What the exercise asks – Go through the entries below. Copy each line in which "sidebar" appears.

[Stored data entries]
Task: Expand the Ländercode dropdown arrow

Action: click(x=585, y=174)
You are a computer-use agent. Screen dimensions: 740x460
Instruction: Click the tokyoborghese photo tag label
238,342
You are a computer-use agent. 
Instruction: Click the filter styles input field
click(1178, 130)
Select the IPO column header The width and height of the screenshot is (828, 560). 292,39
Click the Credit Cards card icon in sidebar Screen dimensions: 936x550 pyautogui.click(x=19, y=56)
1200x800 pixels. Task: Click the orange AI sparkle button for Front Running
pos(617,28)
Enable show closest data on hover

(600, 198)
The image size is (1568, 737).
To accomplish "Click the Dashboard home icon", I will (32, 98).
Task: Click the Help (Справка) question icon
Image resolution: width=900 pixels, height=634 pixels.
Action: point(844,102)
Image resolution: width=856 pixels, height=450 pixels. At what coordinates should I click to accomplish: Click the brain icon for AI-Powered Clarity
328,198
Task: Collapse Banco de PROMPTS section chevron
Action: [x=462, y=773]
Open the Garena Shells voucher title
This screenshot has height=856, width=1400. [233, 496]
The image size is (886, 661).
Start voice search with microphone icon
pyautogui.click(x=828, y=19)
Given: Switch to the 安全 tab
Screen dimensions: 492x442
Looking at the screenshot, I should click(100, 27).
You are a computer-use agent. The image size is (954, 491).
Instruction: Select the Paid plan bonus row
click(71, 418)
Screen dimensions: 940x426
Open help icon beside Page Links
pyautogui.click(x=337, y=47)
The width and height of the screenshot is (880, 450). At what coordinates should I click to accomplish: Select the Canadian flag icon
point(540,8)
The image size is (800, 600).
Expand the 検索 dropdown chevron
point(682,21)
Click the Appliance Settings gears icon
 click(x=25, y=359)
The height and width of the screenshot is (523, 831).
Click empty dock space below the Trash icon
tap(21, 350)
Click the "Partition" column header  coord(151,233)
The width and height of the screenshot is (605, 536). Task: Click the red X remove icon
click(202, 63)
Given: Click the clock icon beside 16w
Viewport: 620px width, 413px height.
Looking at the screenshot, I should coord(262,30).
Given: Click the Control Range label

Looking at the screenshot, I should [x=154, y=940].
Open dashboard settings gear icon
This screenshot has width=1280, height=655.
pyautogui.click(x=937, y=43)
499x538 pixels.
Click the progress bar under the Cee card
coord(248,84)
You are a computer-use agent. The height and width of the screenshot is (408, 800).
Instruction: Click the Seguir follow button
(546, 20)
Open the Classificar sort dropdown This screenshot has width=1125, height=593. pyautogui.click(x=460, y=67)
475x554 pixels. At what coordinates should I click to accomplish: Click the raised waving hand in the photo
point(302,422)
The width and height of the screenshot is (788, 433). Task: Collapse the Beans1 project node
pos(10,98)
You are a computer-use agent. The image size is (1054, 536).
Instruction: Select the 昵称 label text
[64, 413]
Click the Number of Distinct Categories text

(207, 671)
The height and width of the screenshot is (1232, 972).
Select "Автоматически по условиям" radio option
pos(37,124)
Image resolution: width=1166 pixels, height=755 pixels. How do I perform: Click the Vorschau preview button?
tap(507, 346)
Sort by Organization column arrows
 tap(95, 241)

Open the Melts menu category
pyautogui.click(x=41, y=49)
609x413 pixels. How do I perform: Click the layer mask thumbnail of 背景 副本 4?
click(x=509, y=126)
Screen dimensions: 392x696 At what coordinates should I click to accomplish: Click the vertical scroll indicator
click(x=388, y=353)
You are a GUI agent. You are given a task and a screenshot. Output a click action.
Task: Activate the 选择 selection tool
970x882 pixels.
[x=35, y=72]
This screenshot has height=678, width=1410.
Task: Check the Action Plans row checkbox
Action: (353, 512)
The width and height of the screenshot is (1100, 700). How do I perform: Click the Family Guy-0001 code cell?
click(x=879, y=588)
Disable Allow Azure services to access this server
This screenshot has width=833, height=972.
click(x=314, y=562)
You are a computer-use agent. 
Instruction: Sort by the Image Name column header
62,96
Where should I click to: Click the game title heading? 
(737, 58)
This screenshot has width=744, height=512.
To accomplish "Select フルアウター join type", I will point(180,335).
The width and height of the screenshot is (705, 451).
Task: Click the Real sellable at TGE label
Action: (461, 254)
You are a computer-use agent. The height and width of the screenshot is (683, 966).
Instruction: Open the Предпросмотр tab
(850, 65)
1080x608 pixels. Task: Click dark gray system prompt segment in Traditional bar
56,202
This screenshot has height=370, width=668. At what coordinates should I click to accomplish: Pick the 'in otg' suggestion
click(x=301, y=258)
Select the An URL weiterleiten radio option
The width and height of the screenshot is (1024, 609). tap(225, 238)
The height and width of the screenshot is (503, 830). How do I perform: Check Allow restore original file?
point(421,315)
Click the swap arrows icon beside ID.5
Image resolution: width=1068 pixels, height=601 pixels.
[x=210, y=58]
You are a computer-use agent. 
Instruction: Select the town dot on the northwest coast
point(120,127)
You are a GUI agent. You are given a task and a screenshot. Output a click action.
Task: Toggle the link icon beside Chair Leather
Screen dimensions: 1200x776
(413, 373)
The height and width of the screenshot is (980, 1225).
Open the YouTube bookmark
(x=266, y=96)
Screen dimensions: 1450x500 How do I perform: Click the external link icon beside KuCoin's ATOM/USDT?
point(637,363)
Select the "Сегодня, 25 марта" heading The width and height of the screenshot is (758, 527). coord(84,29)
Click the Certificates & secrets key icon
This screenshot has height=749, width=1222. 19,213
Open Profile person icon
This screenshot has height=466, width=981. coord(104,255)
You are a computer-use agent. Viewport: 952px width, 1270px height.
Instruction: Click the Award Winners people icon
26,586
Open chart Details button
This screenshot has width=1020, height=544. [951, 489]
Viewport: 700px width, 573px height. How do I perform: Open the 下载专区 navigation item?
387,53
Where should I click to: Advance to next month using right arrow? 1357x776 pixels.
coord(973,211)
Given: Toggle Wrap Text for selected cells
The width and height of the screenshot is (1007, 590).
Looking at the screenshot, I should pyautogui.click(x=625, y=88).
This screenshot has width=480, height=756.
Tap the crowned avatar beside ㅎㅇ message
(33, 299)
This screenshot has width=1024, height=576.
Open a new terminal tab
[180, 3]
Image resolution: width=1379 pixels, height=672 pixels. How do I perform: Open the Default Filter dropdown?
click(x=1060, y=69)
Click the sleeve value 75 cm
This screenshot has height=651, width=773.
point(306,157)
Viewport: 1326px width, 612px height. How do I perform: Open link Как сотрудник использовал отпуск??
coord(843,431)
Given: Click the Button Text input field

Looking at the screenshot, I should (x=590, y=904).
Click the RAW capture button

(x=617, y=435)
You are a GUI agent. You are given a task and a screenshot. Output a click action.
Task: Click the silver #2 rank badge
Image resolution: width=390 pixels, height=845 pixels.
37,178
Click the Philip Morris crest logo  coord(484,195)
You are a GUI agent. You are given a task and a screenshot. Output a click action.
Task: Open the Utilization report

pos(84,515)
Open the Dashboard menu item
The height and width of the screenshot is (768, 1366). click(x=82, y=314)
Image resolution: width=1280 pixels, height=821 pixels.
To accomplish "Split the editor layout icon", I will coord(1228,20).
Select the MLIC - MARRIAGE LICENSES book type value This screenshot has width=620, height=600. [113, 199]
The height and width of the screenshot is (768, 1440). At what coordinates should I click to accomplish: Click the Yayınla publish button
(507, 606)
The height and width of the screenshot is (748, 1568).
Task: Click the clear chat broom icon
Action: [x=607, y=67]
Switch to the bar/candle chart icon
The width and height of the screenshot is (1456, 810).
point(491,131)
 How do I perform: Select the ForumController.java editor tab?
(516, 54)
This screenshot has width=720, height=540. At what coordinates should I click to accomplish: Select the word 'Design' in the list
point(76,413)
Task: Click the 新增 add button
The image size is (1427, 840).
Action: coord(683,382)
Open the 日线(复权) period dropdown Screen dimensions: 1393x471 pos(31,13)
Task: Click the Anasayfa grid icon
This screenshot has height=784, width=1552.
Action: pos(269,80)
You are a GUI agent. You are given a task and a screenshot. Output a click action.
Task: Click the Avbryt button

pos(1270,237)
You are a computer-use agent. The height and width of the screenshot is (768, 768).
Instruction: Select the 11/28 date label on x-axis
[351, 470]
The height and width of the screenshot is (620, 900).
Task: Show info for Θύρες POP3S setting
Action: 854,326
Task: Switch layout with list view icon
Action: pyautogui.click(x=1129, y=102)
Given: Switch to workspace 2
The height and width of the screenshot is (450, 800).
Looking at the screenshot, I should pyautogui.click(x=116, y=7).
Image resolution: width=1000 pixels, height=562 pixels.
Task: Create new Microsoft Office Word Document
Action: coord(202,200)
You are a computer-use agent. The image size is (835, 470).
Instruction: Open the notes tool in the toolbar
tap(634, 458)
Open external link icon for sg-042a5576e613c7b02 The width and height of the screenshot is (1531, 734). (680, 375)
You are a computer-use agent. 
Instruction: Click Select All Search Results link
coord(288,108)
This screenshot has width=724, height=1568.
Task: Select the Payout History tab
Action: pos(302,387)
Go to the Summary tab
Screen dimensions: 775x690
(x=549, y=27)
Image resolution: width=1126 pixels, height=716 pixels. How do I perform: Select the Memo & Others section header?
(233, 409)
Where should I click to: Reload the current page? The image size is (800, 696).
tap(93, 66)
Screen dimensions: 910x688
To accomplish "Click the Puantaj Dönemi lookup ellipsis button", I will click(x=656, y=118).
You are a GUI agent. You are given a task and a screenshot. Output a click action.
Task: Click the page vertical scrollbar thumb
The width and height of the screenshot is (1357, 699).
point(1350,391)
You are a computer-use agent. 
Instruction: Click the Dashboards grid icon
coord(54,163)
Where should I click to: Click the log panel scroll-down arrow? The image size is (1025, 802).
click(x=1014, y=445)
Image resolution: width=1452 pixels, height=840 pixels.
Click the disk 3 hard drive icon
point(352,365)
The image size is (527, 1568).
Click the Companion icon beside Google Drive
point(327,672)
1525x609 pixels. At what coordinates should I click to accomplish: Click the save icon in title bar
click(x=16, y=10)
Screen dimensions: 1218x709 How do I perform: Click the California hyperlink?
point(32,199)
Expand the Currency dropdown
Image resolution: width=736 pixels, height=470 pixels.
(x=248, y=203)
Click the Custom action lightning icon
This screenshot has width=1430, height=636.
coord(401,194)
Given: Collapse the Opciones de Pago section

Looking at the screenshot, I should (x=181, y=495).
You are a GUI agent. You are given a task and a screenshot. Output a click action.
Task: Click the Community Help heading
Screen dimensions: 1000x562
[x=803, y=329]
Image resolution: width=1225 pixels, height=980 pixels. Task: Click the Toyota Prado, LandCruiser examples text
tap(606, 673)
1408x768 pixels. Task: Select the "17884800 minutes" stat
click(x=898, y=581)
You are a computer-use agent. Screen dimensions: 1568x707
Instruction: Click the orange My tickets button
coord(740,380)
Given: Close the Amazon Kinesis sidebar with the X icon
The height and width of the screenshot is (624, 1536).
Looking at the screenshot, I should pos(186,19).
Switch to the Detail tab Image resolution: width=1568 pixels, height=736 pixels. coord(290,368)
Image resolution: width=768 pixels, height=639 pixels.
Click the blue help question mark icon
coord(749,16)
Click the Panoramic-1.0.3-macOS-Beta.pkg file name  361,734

Result of this task –
Click the Credit Cards card icon in sidebar Screen dimensions: 936x550 pyautogui.click(x=19, y=56)
Given: Close the Amazon Kinesis sidebar with the X icon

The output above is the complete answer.